Governo de Minas: Antonio Anastasia anuncia data do pagamento do 13º e do prêmio produtividade

Gestão Pública, Gestão Eficiente, Servidor Público, Gestão em Minas

Fonte: Marcelo da Fonseca – Estado de Minas

Estado paga 13º e 14º salários

FUNCIONALISMO » Depois de um ano marcado pelos efeitos negativos da crise, governo de Minas anuncia abono natalino dos servidores para o dia 17 e o prêmio por produtividade em duas parcelas

“Vamos ter um ano de 2012 de muita cautela. Tenho conversado com lideranças empresariais importantes e temos observado que teremos no ano que vem o reflexo da crise econômica que hoje assola a Europa” -Antonio Anastasia (PSDB), governador

O governador Antonio Anastasia (PSDB) anunciou ontem que o 13º salário será pago aos servidores estaduais integralmente no dia 17 de dezembro – sábado da semana que vem. O funcionalismo receberá também prêmio por produtividade – o que corresponde ao 14º salário -, dividido em duas parcelas: a primeira será paga em 30 de janeiro e a segunda em 28 de fevereiro de 2012. Ao todo, o governo de Minas vai desembolsar R$ 1,9 bilhão com os pagamentos do 13º e com o prêmio. No caso dos 13º serão efetuados 597.529 pagamentos, no valor total de R$ 1,4 bilhão. Já nos pagamentos programados para os dois primeiros meses do ano que vem, serão R$ 507,7 milhões distribuídos aos servidores estaduais da ativa, que receberão como prêmio por produtividade referente ao exercício de 2010. Cada servidor receberá o equivalente a 85,3% do salário.

Em entrevista coletiva no Fórum Lafayette, antes de receber a Medalha Desembargador Hélio Costa,Anastasia ressaltou que apesar de o aumento da receita em Minas Gerais nos últimos dois anos girar em torno de 27% a folha de pessoal subiu cerca de 45%, aumentando os gastos com funcionalismo e levando o governo a adiar o pagamento do prêmio para 2012. “Houve um acréscimo muito expressivo da despesa de pessoal decorrente não só dos reajustes, mas também do ingresso de servidores. Basicamente os reajustes foram concedidos, então nós tivemos um aumento bastante expressivo da folha e por isso mesmo tivemos que adiar para o início do ano que vem o pagamento do prêmio. Mas será pago conforme determina a legislação, em termos de bônus concedido como estímulo aos servidores”, explicou o governador. As despesas com pessoal nos órgãos do Poder Executivo de Minas aumentaram de R$ 7,5 bilhões em 2003 para R$ 21 bilhões em 2011.

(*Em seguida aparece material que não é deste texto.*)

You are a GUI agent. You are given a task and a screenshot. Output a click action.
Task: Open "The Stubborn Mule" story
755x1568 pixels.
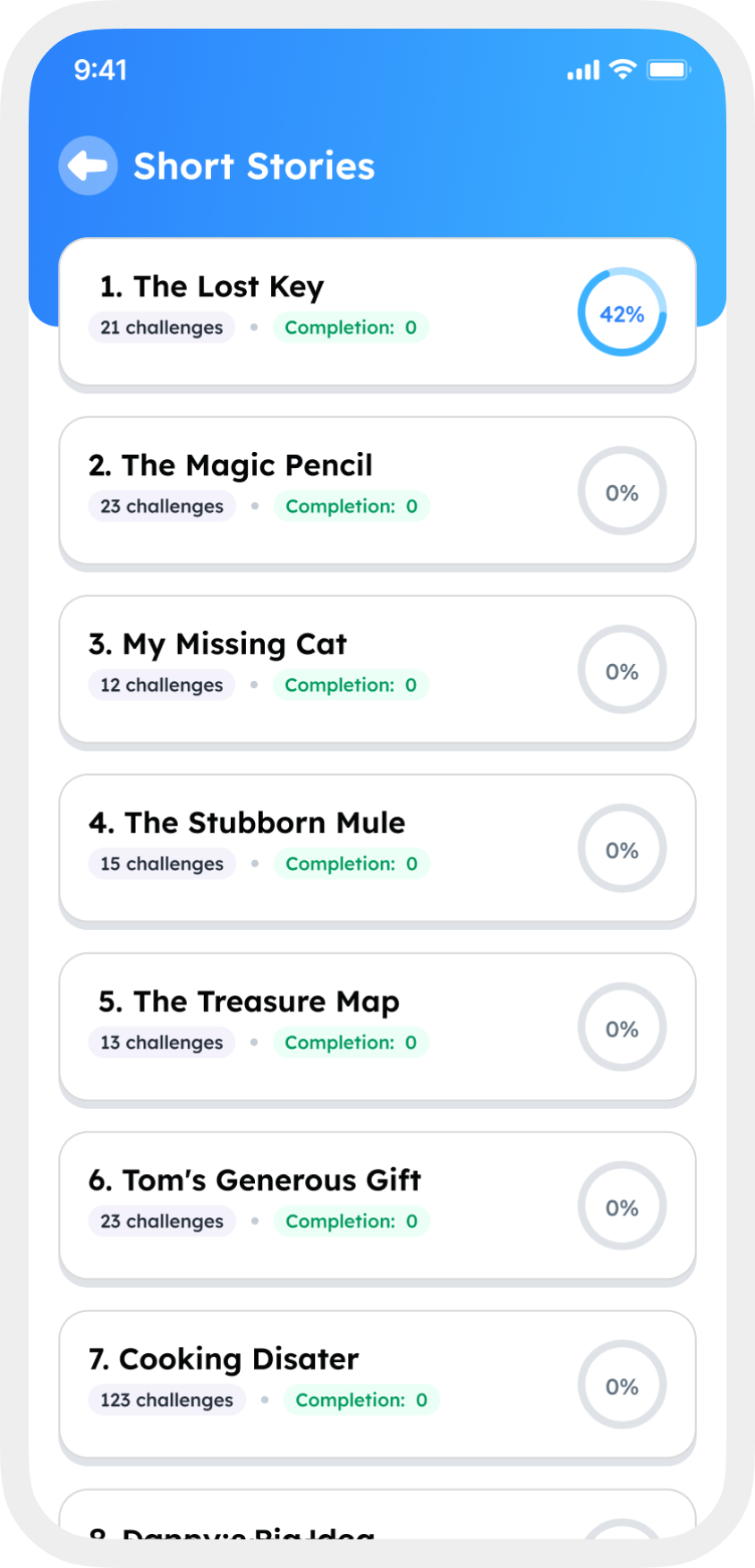[247, 823]
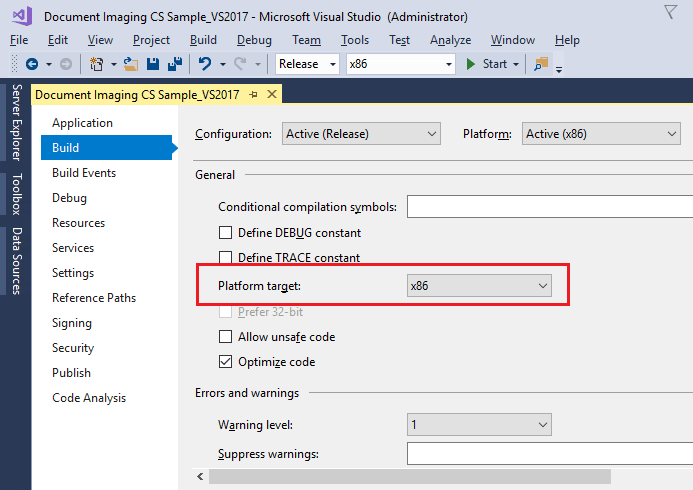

Cautela Sobre o cenário econômico para o próximo ano e a situação de Minas em relação aos números do Produto Interno Bruto (PIB) do país no terceiro semestre, divulgados nesta semana – sem crescimento registrado -, Anastasia afirmou que o governo não deixará de fazer qualquer investimento previsto no orçamento, mas alertou que será preciso muito cuidado com a área econômica nos próximos meses.”Vamos ter um 2012 de muita cautela. Tenho conversado com lideranças empresariais importantes, de Minas e do Brasil, e com outros governadores e temos observado que teremos no ano que vem o reflexo da crise econômica que hoje assola a Europa”, afirmou.

Para o governador, a situação não é boa para o Brasil e por isso o estado também sofre com efeitos globais e o cenário econômico mineiro vai depender muito dos recursos que entrarão no caixa estadual em 2012. “Vai depender fundamentalmente da receita, que é basicamente o ICMS. Mas estamos otimistas, vamos acreditar que essa crise será passageira, que a situação do nosso mercado interno possibilitará o crescimento. Estamos trabalhando muito para diversificar a economia mineira, o que significa não contarmos só com as commodities e termos investimentos de vários segmentos”, disse.

PIB mineiro

Apesar de o PIB estadual no terceiro trimestre ainda não ter sido divulgado, o governador afirmou que a situação de Minas deve seguir a tendência nacional, o que aumenta a preocupação com os números da economia mineira. “Minas Gerais tem uma economia extremamente inserida na economia global, então, no momento que há uma queda, diminuem as exportações e o estado sofre. Especialmente no caso dos estados, crescimento zero significa uma diminuição das receitas e as nossas despesas não diminuem; ao contrário, continuam subindo”, alertou Anastasia.